Tame Impala started promisingly enough as a psych-rock throwback with their 2010 debut InnerSpeaker. Continuing that aesthetic could have made for a nice little recording career, but little did we see that slowly percolating inside the Australian rockers was a budding pop star.

With the group's latest and album of the year contender, Currents, lead singer and guitarist Kevin Parker — the brains, talent, ambition and basically everything else behind the project — has achieved something placing him firmly among the tastemakers of the industry: the Kanyes, the Ezra Koenigs, the Jamie XXs who all created trends others followed.

Currents is a polished, confident offering that stands apart from InnerSpeaker or even 2012's excellent Lonerism. And it's unashamedly a pop record, with few guitars and plenty of synth.

The group are already a festival favourite, but neither Parker nor Tame Impala are household names just yet — nor is it really apparent that's where their ambitions lie. Currents will only augment their popularity, but while the record doesn't lack radio-friendly tunes, there's still plenty of experimentation here to parse through.

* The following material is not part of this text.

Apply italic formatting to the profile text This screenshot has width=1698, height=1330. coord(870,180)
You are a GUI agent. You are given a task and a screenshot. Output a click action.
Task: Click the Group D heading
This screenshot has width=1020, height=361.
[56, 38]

Cause I'm a Man is a great summer song. It's breezy and fun to sing along to, especially while trying to hit the same notes as Parker in his John Lennon-like falsetto. Eventually is a wonderful, easy-to-digest break-up ballad that hasn't left my daily playlist since it was first leaked a couple months ago.

But there's plenty here that stays just a little oblique and left-of-centre. Let It Happen is a seven-minute romper of an opener that would make any 1970s nostalgist feel welcome for the first few minutes, snapping along with funky, disco-inspired synths and rhythms. Then, in the middle of the track, comes a time-turn and a panicky, looping bridge that continues for more than a minute before going right back to the early disco groove. It's an ingenious recording trick that might make less-patient listeners give up, but proves effective at shirking any expectations.

As a whole, Currents is so heavily produced and dense it's as though Parker is just showing off what he's capable of — all while never coming off as pretentious. He's not the longhair face of some revivalist movement and deserves to be considered among the most visionary studio artists working at present. The album is a clear statement that, while Parker has all the chops in the world to be a star, it'll come on his terms. He has our attention.